Les perquisitions menées à son domicile dans l’Essonne ont permis de découvrir un autre “stock d’armes”, selon une source proche du dossier. Neuf étaient enregistrées auprès des autorités, dont trois soumises à une autorisation particulière (deux pistolets et une carabine).

L’homme, jamais condamné, qui avait effectué plusieurs voyages en Turquie au premier semestre 2016, avait été repéré pour sa radicalisation et faisait l’objet d’une fiche S (pour Sûreté de l’État).

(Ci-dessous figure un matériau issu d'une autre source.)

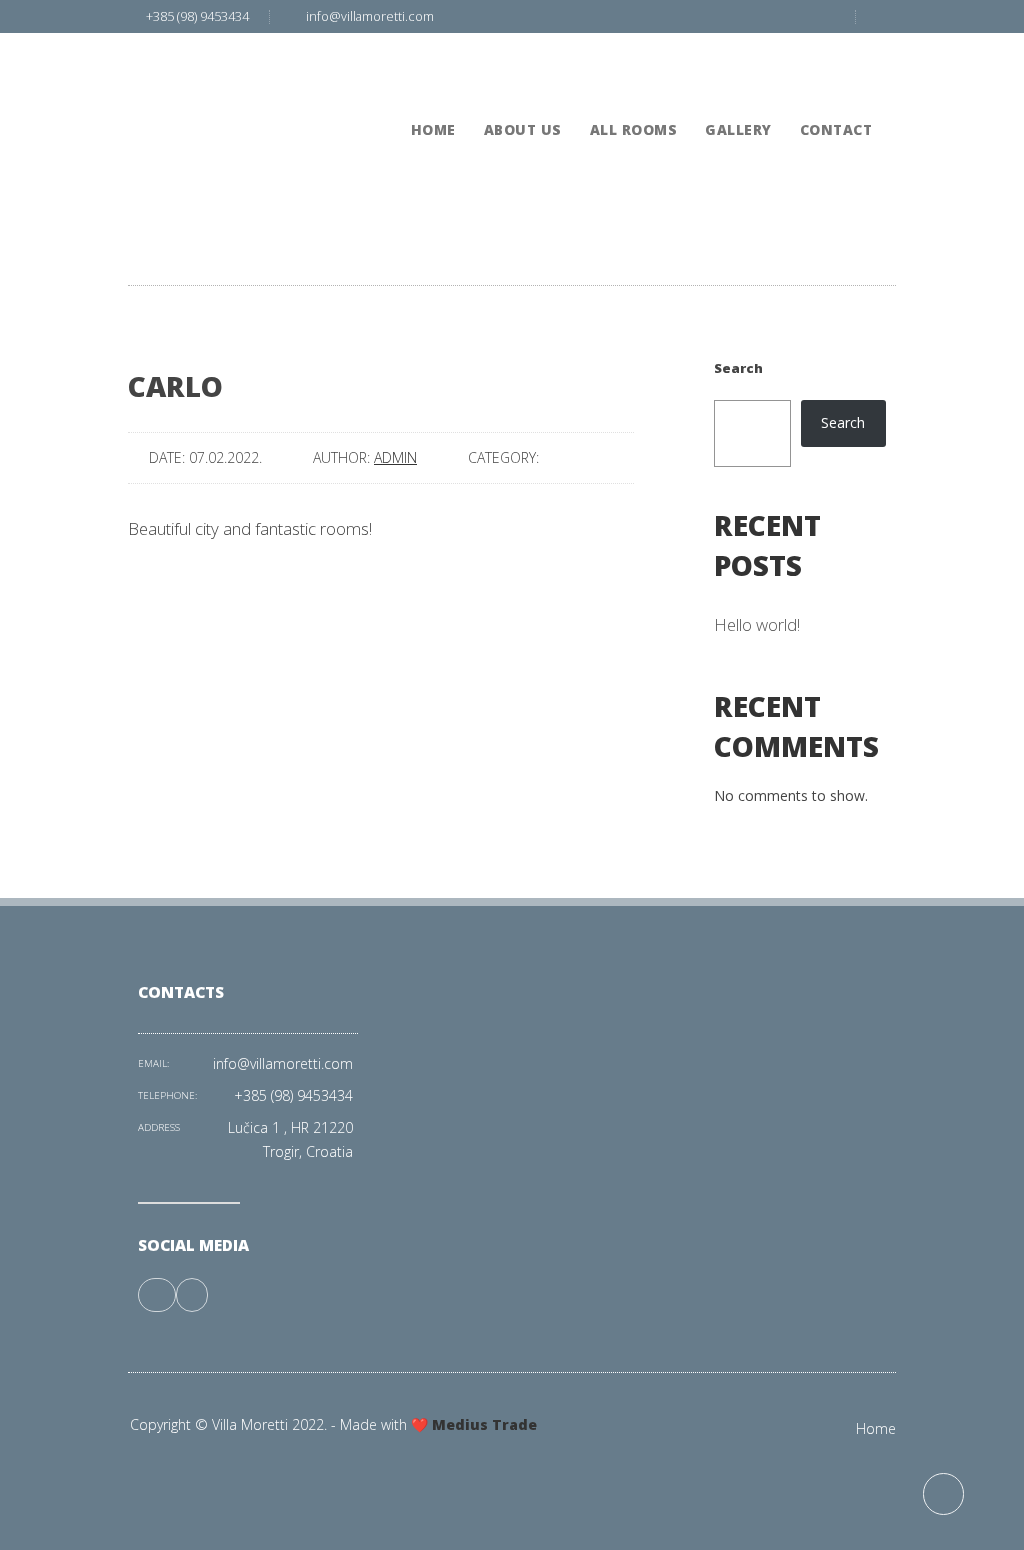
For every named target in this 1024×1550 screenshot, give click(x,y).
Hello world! (757, 624)
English (815, 50)
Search (738, 368)
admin (395, 457)
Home (876, 1428)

Ce père de deux enfants affirmait faire du négoce de bijoux pour justifier ces déplacements dans ce pays connu pour être une voie d’accès privilégiée des jihadistes européens vers la Syrie.

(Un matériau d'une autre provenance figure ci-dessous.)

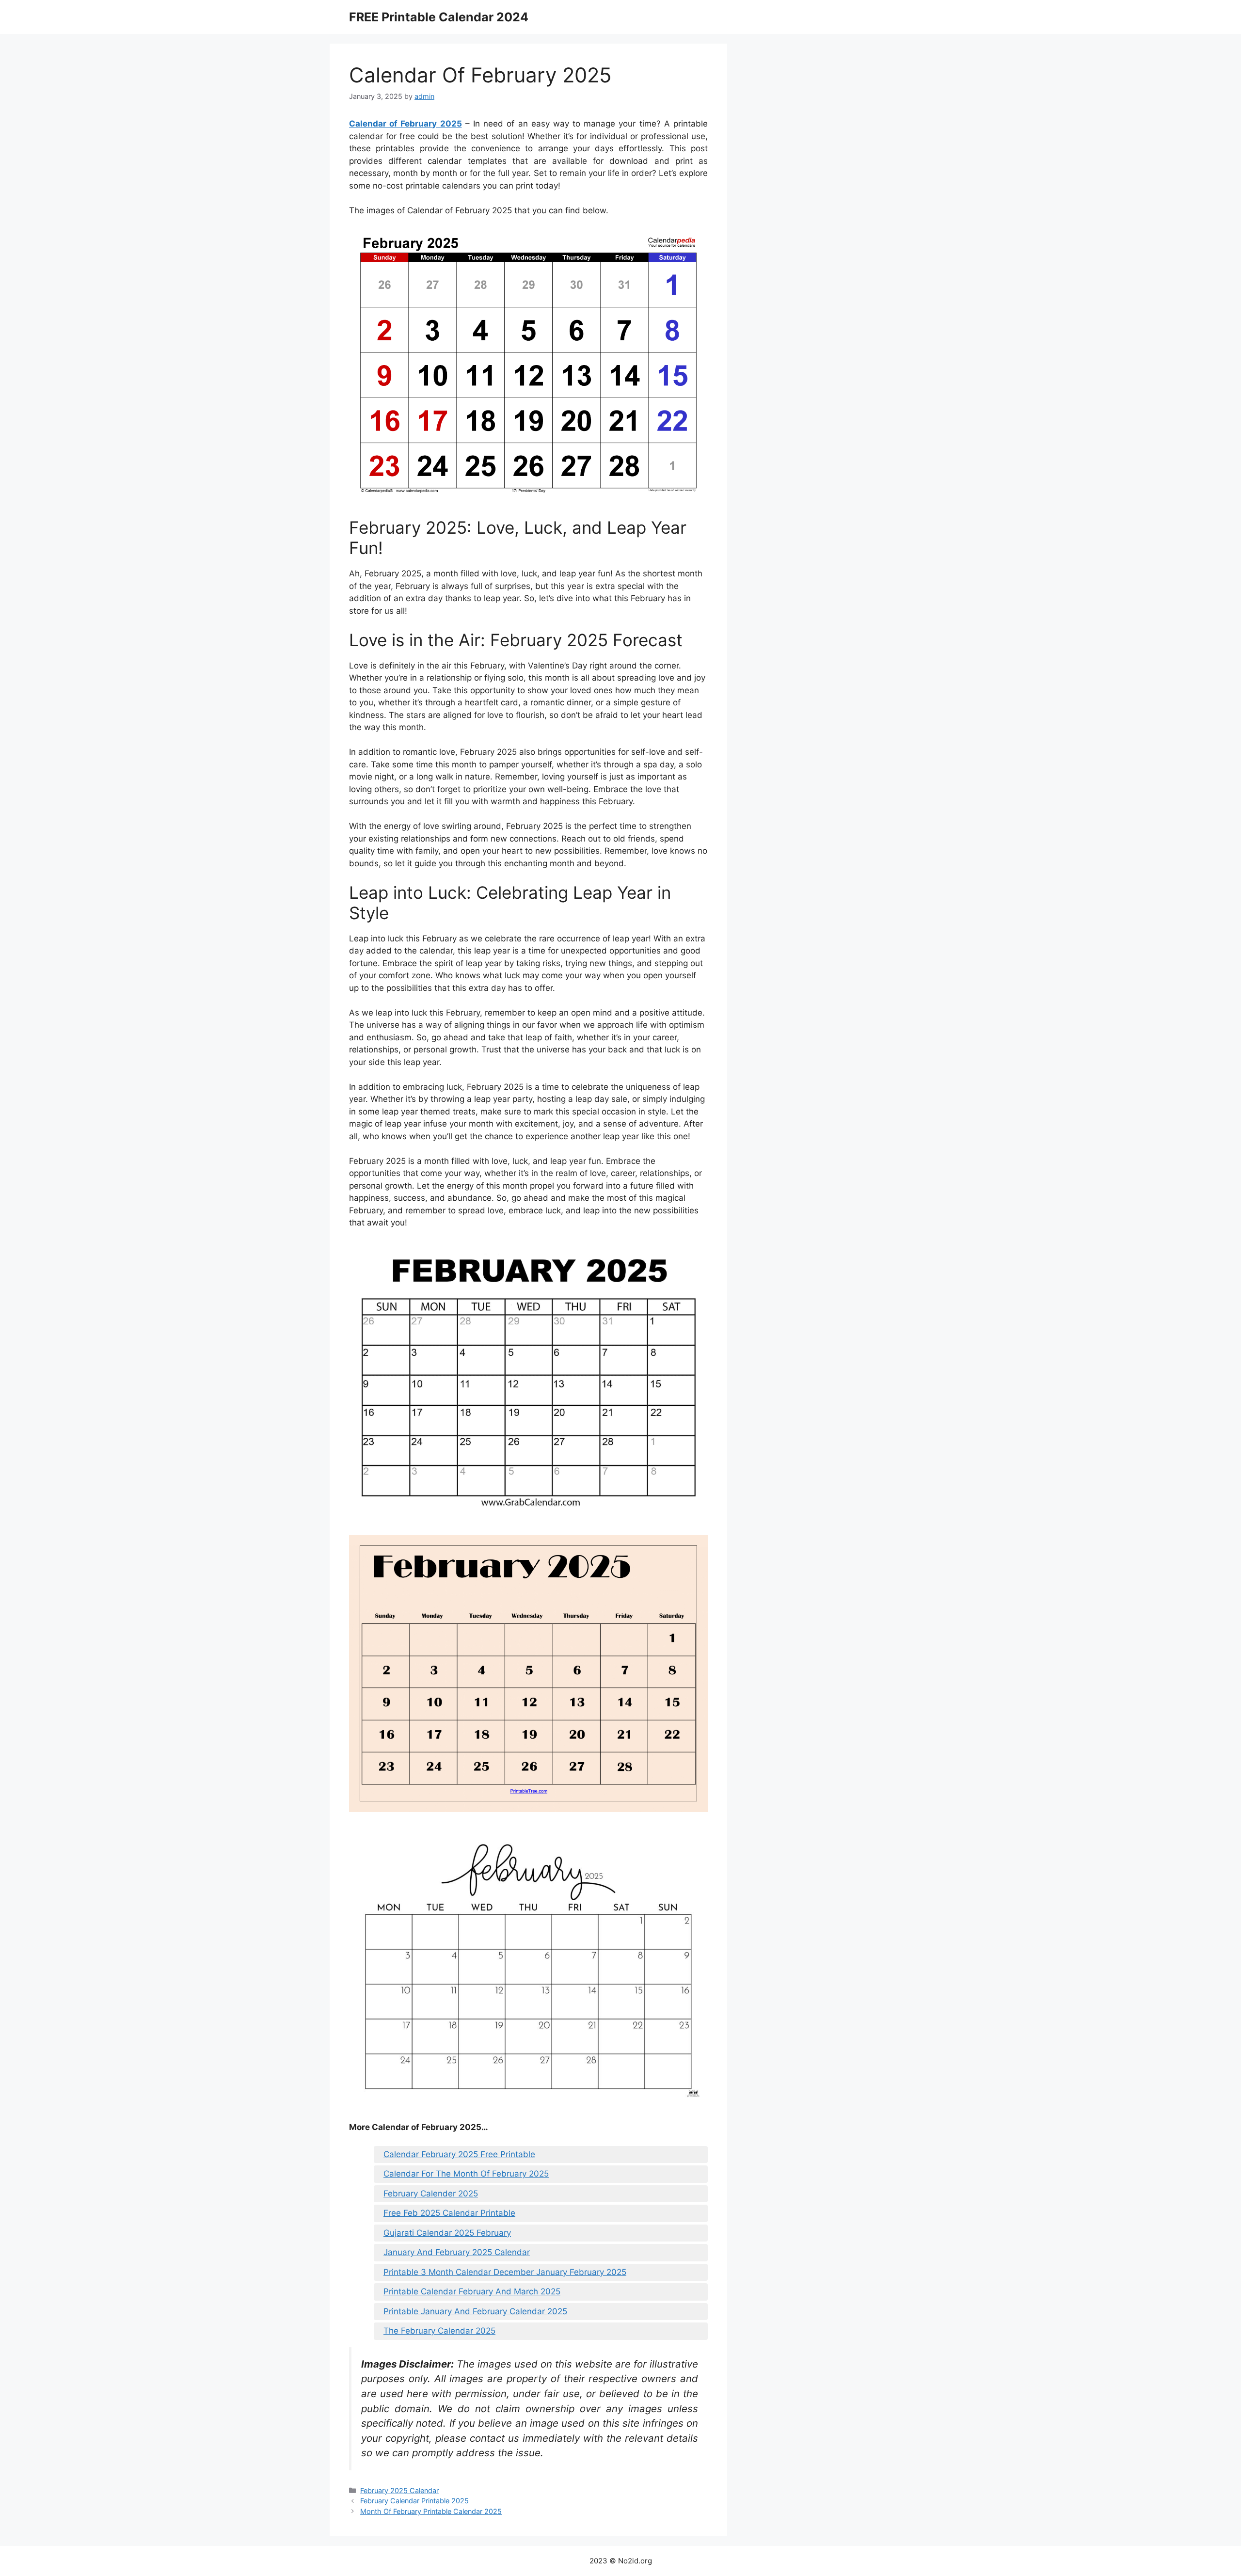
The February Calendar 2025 (439, 2331)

Adam Djaziri avait fait l’objet d’une fiche de recherche Interpol (aujourd’hui inactive) à la demande de la Tunisie pour des faits datant de 2013, ont expliqué des sources proches du dossier, affirmant toutefois qu’il n’avait pas été visé par un mandat d’arrêt international. Il avait été “repéré dans un appartement où il y avait des armes et des gens proches de la mouvance jihadiste”, selon une source proche du dossier.
“La première autorisation de détention d’armes a été donnée avant le signalement de cet individu (…) Et au moment où l’autorisation a été donnée, il n’y avait aucun antécédent judiciaire qui aurait justifié une décision de ne pas autoriser la détention d’armes”, a expliqué le Premier ministre Édouard Philippe.

Le ministre de l’Intérieur Gérard Collomb, dans une interview au Figaro à paraître aujourd’hui, a indiqué avoir demandé une “nouvelle évaluation des personnes suivies pour radicalisation” qui seraient “susceptibles de détenir légalement une arme”. Il a souligné qu’“en l’état actuel du droit, l’autorisation de détention d’armes ne peut pas être retirée de manière systématique à une personne qui fait l’objet d’un suivi”.

L’homme était licencié “depuis six ans” à la Fédération française de tir, a indiqué son président Philippe Crochard. “Deux gendarmes étaient venus en octobre 2016” à son club “et avaient posé des questions sur cet individu”, a-t-il ajouté. Adam Djaziri avait fait une demande de renouvellement de son autorisation en février 2017.

Son père, son ex-épouse, son frère et sa belle-sœur  ont été interpellés lundi soir dans le pavillon de banlieue de Plessis-Pâté (Essonne), où la famille vit depuis 28 ans, et placés en garde à vue.